While multiple factors come into play – including new tech giants moving to town – the coronavirus pandemic also played a significant role in this shift. Homebuilding supplies ran into shortages, and people started working from home more, so commuting was no longer an issue.
"That 60-minute commute is not really as big of a deal when you're only looking at maybe doing it once or twice a week," said Rachel Bennett, a home advisor at Orchard. "People are really willing to do that if it means I get to buy a larger house in a nicer area that I am happier with."

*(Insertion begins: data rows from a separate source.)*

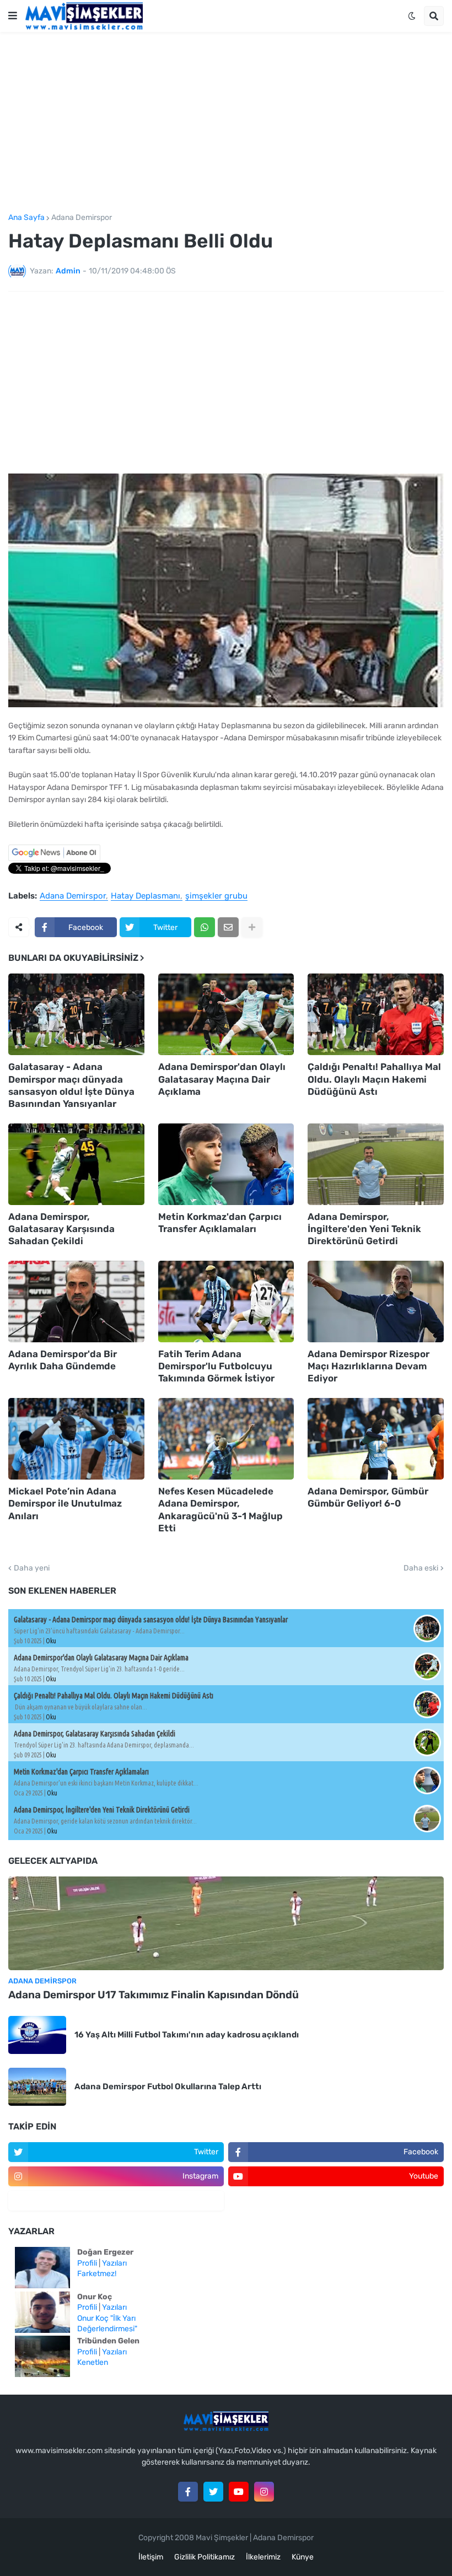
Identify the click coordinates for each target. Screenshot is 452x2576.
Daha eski (420, 1568)
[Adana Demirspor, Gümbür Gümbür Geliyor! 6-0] (376, 1439)
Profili (87, 2263)
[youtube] (239, 2492)
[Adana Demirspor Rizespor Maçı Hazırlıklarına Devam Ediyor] (376, 1301)
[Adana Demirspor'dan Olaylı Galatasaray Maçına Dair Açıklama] (226, 1014)
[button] (12, 16)
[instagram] (264, 2492)
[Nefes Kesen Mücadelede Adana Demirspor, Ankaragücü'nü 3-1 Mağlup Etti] (226, 1439)
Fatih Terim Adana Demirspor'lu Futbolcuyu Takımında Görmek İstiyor (216, 1366)
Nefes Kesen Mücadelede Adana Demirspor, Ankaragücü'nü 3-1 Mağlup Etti (220, 1509)
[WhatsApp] (204, 927)
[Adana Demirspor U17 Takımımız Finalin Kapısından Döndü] (226, 1923)
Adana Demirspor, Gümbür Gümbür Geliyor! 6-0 (368, 1497)
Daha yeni (32, 1568)
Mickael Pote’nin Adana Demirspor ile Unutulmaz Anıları (65, 1503)
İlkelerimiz (263, 2557)
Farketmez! (96, 2273)
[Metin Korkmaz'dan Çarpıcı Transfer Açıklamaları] (226, 1164)
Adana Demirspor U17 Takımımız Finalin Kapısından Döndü (153, 1994)
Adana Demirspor (81, 218)
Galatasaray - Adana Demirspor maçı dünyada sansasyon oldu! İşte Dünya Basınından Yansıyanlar (71, 1085)
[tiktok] (116, 2201)
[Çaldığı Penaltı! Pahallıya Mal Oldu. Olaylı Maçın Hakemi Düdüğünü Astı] (376, 1014)
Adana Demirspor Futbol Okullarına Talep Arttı (167, 2086)
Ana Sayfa (26, 218)
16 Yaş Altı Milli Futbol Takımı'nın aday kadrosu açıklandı (186, 2035)
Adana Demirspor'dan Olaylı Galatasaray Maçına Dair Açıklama (222, 1078)
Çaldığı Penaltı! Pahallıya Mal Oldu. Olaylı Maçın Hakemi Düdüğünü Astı (374, 1078)
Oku (51, 1640)
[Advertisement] (226, 123)
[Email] (228, 927)
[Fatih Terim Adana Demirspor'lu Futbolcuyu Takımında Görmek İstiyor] (226, 1301)
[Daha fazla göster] (251, 927)
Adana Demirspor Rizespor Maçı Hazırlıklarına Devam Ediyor (368, 1366)
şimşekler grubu (216, 896)
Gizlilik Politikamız (204, 2557)
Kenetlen (92, 2362)
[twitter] (213, 2492)
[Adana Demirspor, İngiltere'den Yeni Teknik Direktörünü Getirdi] (376, 1164)
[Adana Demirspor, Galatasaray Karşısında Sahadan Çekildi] (76, 1164)
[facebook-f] (188, 2492)
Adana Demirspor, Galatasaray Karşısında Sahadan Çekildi (61, 1228)
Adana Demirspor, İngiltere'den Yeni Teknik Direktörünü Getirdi (364, 1228)
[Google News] (54, 858)
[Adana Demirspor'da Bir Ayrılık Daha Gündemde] (76, 1301)
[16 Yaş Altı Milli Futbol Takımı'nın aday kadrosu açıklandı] (37, 2035)
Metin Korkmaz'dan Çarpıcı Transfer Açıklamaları (220, 1222)
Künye (303, 2557)
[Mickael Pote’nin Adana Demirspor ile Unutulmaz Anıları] (76, 1439)
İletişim (150, 2557)
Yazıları (114, 2263)
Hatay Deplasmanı (145, 896)
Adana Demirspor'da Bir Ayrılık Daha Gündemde (62, 1360)
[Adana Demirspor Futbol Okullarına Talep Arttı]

The report also found that 29 ZIP codes in the Austin area had median home prices over $100,000 more than what they cost in the months leading up to the pandemic.
Bennett said her company is feeling the impacts of this. Orchard helps homeowners buy a new home without the stress of selling their current home first.
"We unlock 85 to 90% of the equity in their current home up front, which allows them to go ahead and buy their new house, get moved in, and then we put their home on the market. And then when it sells for more to a buyer, they actually get to keep the upside of that," she said.
Recently, that process Bennett eluded to has benefited her clients. For example, one family bought a new-build home nine months ago. Until their home was ready, the family was able to stay in their current home without worrying about paying two mortgages.
Nine months later, when they were ready to sell, the home value shot up $400,000 simply because "they caught on at the right time" of the housing boom, Bennett said.
"When you see these stats, you see what's happening in the market overall, buyers really need a way to stand out and make the most competitive offers," Bennett said.